Boeing

Boeing Releases Statement in Advance of WTO Interim Decision

CHICAGO, Sept. 15 /PRNewswire/ -- Boeing today released the following statement regarding the impending interim decision by a World Trade Organization (WTO) panel in DS 353, the formal complaint the European Union brought in 2006 against alleged U.S. government subsidies to Boeing:

"We expect the WTO later today to issue a preliminary ruling on charges the EU has made against various U.S. practices at the state, local and federal levels. This ruling follows an earlier final WTO ruling by a separate panel in June that unequivocally condemned European assistance to Airbus – notably the product-development subsidies known as launch aid – as illegal and harmful to U.S. aerospace interests.

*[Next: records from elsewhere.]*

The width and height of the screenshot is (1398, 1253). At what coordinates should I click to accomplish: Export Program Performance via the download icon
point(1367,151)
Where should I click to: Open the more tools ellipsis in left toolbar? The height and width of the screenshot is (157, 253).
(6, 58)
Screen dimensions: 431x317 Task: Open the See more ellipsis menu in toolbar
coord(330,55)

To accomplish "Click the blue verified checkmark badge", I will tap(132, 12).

"We look forward to learning how the WTO has ruled in today's preliminary decision on U.S. practices, none of which have the market-distorting impact of launch aid nor even approach the sheer scale of European subsidy practices. In June, the WTO held in a case against the EU that Airbus had received illegal subsidies totaling more than $20 billion in principle. Launch aid, which represented the lion's share of the involved illegal aid (roughly $15 billion), is unique to Airbus, unparalleled within U.S. industry, and – as the WTO has confirmed – harmful to U.S. aerospace interests and the American worker.

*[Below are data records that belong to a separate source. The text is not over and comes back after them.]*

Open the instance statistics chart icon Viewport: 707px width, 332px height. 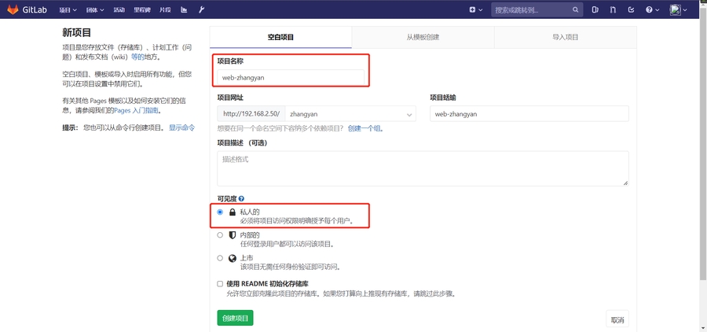(184, 10)

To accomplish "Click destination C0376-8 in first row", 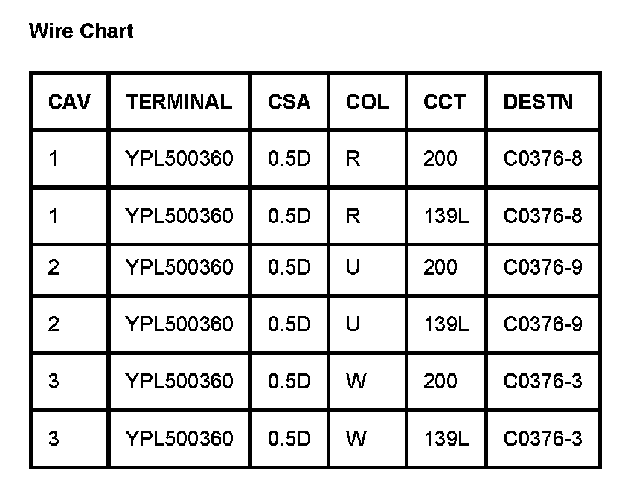I will pos(542,158).
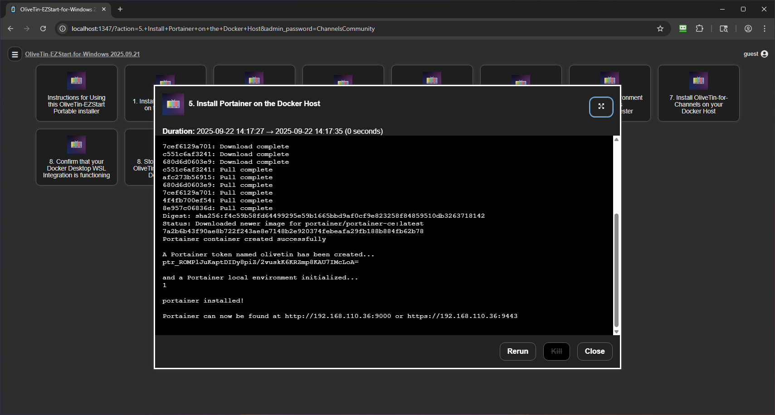775x415 pixels.
Task: Reload the current page
Action: click(43, 29)
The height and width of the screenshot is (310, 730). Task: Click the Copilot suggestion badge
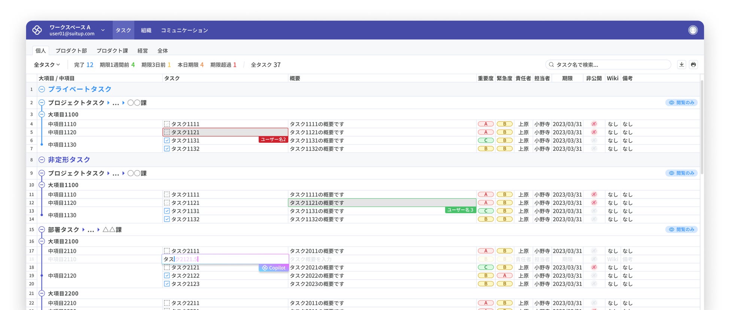(x=274, y=268)
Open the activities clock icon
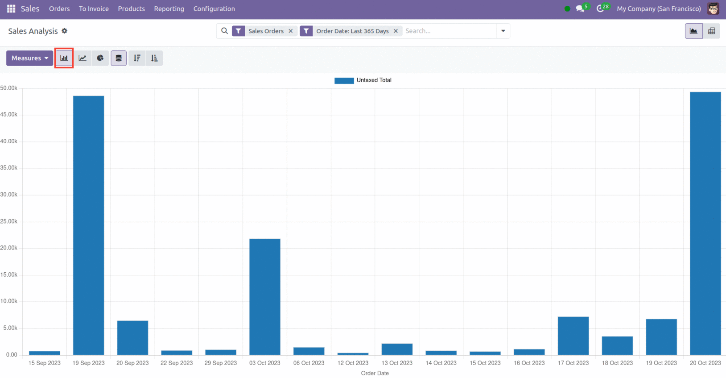Image resolution: width=726 pixels, height=378 pixels. coord(600,8)
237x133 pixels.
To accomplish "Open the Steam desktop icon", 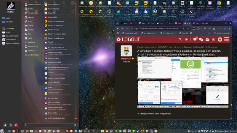I will pos(119,12).
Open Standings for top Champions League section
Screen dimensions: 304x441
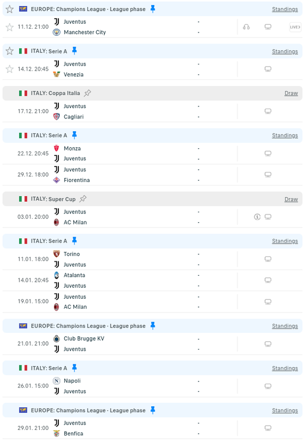click(285, 9)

"To date, Airbus and its government sponsors have defiantly resisted abandoning launch aid. Media reports indicate that plans remain in place to provide billions of Euros of launch aid for the A350, a product that will compete with the Boeing 777 and 787. Unless that money is provided on full commercial terms, that would be an incomprehensible step in light of the recent ruling against launch aid and the outstanding obligation under WTO rules that Airbus repay the $4 billion in illegal launch aid it received for the A380, or restructure the A380's financing to proven commercial terms.

"We have full confidence in WTO processes and its dispute-resolution procedures. The U.S. government's actions in remedying European concerns with FSC/ETI last decade demonstrate its approach to obligations under WTO findings. Likewise, we fully expect Airbus/EADS and the EU to act in the same way, making good on their end of the WTO bargain."